Records contained in a dataset:
>>>

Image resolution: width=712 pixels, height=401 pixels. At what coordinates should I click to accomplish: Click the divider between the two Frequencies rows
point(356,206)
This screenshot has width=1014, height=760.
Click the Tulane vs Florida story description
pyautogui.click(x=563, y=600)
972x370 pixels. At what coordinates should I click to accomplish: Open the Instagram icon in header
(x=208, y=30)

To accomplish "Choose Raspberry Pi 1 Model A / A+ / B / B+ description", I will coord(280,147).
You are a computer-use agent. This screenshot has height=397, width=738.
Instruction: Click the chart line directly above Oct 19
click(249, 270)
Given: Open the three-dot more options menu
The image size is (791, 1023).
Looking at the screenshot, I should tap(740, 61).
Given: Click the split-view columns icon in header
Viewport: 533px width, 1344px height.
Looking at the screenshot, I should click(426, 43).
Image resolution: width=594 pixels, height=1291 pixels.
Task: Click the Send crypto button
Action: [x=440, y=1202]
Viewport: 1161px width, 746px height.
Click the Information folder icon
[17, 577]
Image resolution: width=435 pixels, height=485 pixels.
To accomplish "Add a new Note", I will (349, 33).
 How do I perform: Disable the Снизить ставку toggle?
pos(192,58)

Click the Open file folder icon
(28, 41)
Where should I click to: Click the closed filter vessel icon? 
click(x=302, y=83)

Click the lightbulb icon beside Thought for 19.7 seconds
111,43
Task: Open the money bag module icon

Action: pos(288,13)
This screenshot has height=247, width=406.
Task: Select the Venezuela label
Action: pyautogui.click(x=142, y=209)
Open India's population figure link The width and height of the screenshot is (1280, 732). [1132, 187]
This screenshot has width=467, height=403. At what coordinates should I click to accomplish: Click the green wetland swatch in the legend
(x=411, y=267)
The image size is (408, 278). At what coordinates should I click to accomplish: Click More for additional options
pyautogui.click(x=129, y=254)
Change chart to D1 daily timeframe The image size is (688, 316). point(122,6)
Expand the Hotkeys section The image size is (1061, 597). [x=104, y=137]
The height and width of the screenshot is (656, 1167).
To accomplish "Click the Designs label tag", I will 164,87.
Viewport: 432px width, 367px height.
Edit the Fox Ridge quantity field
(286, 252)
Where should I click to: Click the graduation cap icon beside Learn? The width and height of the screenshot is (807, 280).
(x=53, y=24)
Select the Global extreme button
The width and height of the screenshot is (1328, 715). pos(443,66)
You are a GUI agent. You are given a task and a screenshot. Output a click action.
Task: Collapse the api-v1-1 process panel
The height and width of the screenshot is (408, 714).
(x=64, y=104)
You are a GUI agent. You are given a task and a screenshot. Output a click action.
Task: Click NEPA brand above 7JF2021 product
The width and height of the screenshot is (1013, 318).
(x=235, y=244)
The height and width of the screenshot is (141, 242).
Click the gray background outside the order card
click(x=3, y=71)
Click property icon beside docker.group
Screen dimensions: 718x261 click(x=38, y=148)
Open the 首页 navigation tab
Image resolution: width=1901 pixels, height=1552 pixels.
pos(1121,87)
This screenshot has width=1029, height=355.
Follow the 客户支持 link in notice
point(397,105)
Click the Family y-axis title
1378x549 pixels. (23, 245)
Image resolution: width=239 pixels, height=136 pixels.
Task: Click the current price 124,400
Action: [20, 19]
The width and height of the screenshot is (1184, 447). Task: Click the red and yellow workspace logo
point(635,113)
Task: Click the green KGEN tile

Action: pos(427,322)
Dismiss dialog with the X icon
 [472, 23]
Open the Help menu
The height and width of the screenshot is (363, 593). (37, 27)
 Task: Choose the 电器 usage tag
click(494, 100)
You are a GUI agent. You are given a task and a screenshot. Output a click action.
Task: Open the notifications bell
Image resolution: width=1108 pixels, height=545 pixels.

<<<

**WHAT YOU NEED TO DO:** The full data, transcribed without change, is the expected answer.

**OUTPUT FOR THIS TASK:**
Image resolution: width=712 pixels, height=401 pixels. At what coordinates should I click to accomplish: Click the divider between the two Frequencies rows
point(356,206)
This screenshot has width=1014, height=760.
Click the Tulane vs Florida story description
pyautogui.click(x=563, y=600)
972x370 pixels. At what coordinates should I click to accomplish: Open the Instagram icon in header
(x=208, y=30)

To accomplish "Choose Raspberry Pi 1 Model A / A+ / B / B+ description", I will coord(280,147).
You are a computer-use agent. This screenshot has height=397, width=738.
Instruction: Click the chart line directly above Oct 19
click(249, 270)
Given: Open the three-dot more options menu
The image size is (791, 1023).
Looking at the screenshot, I should tap(740, 61).
Given: Click the split-view columns icon in header
Viewport: 533px width, 1344px height.
Looking at the screenshot, I should click(426, 43).
Image resolution: width=594 pixels, height=1291 pixels.
Task: Click the Send crypto button
Action: [x=440, y=1202]
Viewport: 1161px width, 746px height.
Click the Information folder icon
[17, 577]
Image resolution: width=435 pixels, height=485 pixels.
To accomplish "Add a new Note", I will (349, 33).
 How do I perform: Disable the Снизить ставку toggle?
pos(192,58)

Click the Open file folder icon
(28, 41)
Where should I click to: Click the closed filter vessel icon? 
click(x=302, y=83)

Click the lightbulb icon beside Thought for 19.7 seconds
111,43
Task: Open the money bag module icon

Action: pos(288,13)
This screenshot has height=247, width=406.
Task: Select the Venezuela label
Action: pyautogui.click(x=142, y=209)
Open India's population figure link The width and height of the screenshot is (1280, 732). [1132, 187]
This screenshot has width=467, height=403. At what coordinates should I click to accomplish: Click the green wetland swatch in the legend
(x=411, y=267)
The image size is (408, 278). At what coordinates should I click to accomplish: Click More for additional options
pyautogui.click(x=129, y=254)
Change chart to D1 daily timeframe The image size is (688, 316). point(122,6)
Expand the Hotkeys section The image size is (1061, 597). [x=104, y=137]
The height and width of the screenshot is (656, 1167).
To accomplish "Click the Designs label tag", I will 164,87.
Viewport: 432px width, 367px height.
Edit the Fox Ridge quantity field
(286, 252)
Where should I click to: Click the graduation cap icon beside Learn? The width and height of the screenshot is (807, 280).
(x=53, y=24)
Select the Global extreme button
The width and height of the screenshot is (1328, 715). pos(443,66)
You are a GUI agent. You are given a task and a screenshot. Output a click action.
Task: Collapse the api-v1-1 process panel
The height and width of the screenshot is (408, 714).
(x=64, y=104)
You are a GUI agent. You are given a task and a screenshot. Output a click action.
Task: Click NEPA brand above 7JF2021 product
The width and height of the screenshot is (1013, 318).
(x=235, y=244)
The height and width of the screenshot is (141, 242).
Click the gray background outside the order card
click(x=3, y=71)
Click property icon beside docker.group
Screen dimensions: 718x261 click(x=38, y=148)
Open the 首页 navigation tab
Image resolution: width=1901 pixels, height=1552 pixels.
pos(1121,87)
This screenshot has width=1029, height=355.
Follow the 客户支持 link in notice
point(397,105)
Click the Family y-axis title
1378x549 pixels. (23, 245)
Image resolution: width=239 pixels, height=136 pixels.
Task: Click the current price 124,400
Action: [20, 19]
The width and height of the screenshot is (1184, 447). Task: Click the red and yellow workspace logo
point(635,113)
Task: Click the green KGEN tile

Action: pos(427,322)
Dismiss dialog with the X icon
 [472, 23]
Open the Help menu
The height and width of the screenshot is (363, 593). (37, 27)
 Task: Choose the 电器 usage tag
click(494, 100)
You are a GUI agent. You are given a task and a screenshot. Output a click action.
Task: Open the notifications bell
Image resolution: width=1108 pixels, height=545 pixels.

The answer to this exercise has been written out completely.